The Food and Drug Administration said Friday it found melamine in samples of the Menu Foods pet food involved in the original recall and in imported wheat gluten used as an ingredient in the company's wet-style products. Cornell University scientists also found melamine in the urine of sick cats, as well as in the kidney of one cat that died after eating some of the recalled food.
Meanwhile, Hill's Pet Nutrition recalled its Prescription Diet m/d Feline dry cat food. The food included wheat gluten from the same supplier that Menu Foods used. The recall didn't involve any other Prescription Diet or Science Diet products, said the company, a division of Colgate-Palmolive Co.
FDA was working to rule out the possibility that the contaminated wheat gluten could have made it into any human food. However, melamine is toxic only in high doses, experts said, leaving its role in the pet deaths unclear.
Menu Foods recalled 60 million containers of cat and dog food, sold throughout North America under nearly 100 brands, earlier this month after animals died of kidney failure after eating the Canadian company's products. It is not clear how many pets may have been poisoned by the apparently contaminated food, although anecdotal reports suggest hundreds if not thousands have died. The FDA alone has received more than 8,000 complaints; the company, more than 300,000.
(Excerpt) Read more at boston.com ...
ping
Mine have always eaten Purina
Mine too!
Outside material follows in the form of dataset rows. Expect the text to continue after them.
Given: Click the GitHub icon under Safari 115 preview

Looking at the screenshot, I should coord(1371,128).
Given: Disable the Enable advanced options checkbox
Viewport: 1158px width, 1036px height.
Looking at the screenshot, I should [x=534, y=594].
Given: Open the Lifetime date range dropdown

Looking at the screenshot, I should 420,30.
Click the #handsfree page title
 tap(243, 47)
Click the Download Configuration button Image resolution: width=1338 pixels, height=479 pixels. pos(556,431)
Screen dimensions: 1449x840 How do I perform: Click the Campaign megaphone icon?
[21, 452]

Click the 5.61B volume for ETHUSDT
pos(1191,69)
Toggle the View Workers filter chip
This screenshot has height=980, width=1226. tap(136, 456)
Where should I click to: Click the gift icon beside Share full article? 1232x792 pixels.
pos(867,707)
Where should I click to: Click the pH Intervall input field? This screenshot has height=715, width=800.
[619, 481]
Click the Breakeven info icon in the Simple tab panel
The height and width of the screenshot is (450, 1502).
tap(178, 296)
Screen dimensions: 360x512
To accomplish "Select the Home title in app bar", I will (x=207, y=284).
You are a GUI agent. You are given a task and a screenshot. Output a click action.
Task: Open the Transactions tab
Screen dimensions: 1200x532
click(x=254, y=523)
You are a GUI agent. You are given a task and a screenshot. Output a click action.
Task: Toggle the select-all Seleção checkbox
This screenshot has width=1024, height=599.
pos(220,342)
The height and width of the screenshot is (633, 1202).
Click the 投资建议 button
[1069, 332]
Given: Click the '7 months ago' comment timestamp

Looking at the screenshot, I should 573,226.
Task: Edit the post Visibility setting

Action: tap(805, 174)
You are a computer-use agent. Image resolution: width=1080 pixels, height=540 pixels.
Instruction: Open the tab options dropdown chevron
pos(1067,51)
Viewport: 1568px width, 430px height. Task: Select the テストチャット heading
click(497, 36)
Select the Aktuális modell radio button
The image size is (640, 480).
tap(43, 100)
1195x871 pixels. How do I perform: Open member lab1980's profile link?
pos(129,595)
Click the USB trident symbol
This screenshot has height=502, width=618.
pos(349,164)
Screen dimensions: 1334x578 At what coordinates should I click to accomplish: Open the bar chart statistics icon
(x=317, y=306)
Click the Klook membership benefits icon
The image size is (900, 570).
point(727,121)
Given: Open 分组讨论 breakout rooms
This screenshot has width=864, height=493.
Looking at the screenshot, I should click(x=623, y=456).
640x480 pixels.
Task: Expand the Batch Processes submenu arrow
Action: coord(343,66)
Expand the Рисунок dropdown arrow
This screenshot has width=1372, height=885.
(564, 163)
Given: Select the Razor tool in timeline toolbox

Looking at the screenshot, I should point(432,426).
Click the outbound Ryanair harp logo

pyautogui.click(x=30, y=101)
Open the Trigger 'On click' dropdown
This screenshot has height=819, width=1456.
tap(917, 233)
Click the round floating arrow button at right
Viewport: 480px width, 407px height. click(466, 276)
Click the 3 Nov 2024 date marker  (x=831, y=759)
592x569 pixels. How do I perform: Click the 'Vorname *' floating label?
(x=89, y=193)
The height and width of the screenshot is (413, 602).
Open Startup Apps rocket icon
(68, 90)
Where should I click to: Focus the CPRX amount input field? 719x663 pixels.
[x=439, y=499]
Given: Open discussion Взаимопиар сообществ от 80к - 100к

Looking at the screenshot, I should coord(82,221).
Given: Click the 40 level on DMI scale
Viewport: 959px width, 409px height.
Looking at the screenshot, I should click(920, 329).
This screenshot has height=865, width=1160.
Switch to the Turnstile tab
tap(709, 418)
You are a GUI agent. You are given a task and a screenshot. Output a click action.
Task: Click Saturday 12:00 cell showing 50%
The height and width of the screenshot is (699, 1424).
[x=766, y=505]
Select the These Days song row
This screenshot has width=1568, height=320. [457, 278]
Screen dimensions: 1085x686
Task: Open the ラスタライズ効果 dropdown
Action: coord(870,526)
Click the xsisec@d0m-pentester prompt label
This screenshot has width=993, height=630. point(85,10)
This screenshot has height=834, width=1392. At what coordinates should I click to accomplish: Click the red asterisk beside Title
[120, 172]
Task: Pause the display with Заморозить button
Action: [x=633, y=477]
Never heard about anything like this ever happening to Purina, either.
thanks, bfl
Purina has recalled only one type of its dog food products. This is an excerpt from their website.
Menu Foods initiated a recall of the dog and cat food manufactured in its "cuts and gravy" format between December 3, 2006 and March 6, 2007.The 5.3-ounce Mighty Dog pouch products are the only cuts & gravy product manufactured for Purina at Menu Foods, and as a precautionary measure, we have decided to voluntarily withdraw this product.
No other Purina products -- including Mighty Dog canned products, Purina dog products and Purina cat products -- are affected by Menu's recall.
Here we have the myth of many brands with one producer. I really wonder if there is any difference between the brands, other than packaging.
Notice how they say imported wheat but don't say where it came from? From I have heard, the wheat came from China.
yapyapyapyapyap,yorkie bump...;0)
Yup. Thanks.
And I thought only my Yorkie yapped. Silly me.
See Post 7. Purina recalled one of their types of Mighty Dog as a precaution.
I don't know what to think any more. My cats eat Friskie's canned cat food (with gravy) and some cheapo store brand of dry food. So far, so good.
Whoa, I just bought some of that today. I think it's still in the van!
I'll take it back to the vet's on Monday and exchange it for a different brand.
We feed ours Purina too. Before I met Mrs Bear they got Iams. They had better thank her!
When are they going too release a list of the foods that are NOT effected?
Ours get purina dry and 9 lives wet.
Should say : yapbiteyapbiteyapbitey...LOL;0)
(Harley is very Baad Bitey,,,4mo.old)pic on my page...
my yorkie's been sick the last couple of days, not eating, lethargic, vomiting. But, he hasn't eaten anything from the list. Going to call the vet tomorrow. Hopefully, not related and only a little dog virus.
But the debate over the toxin, and the concentration involved, reinforces my belief that the problem is biologic. If some poison got into the wheat, it would contaminate some products, then the poison would be diluted as more food was processed through the line. Unless someone continued to put the poison in the food, it would quickly go away. The first few batches of food would have lethal doses of poison, but as the food passed over the poison, it would take the poison with it.
This story involves thousands, or tens of thousands, of animals. Only something that can reproduce could contaminate that much food.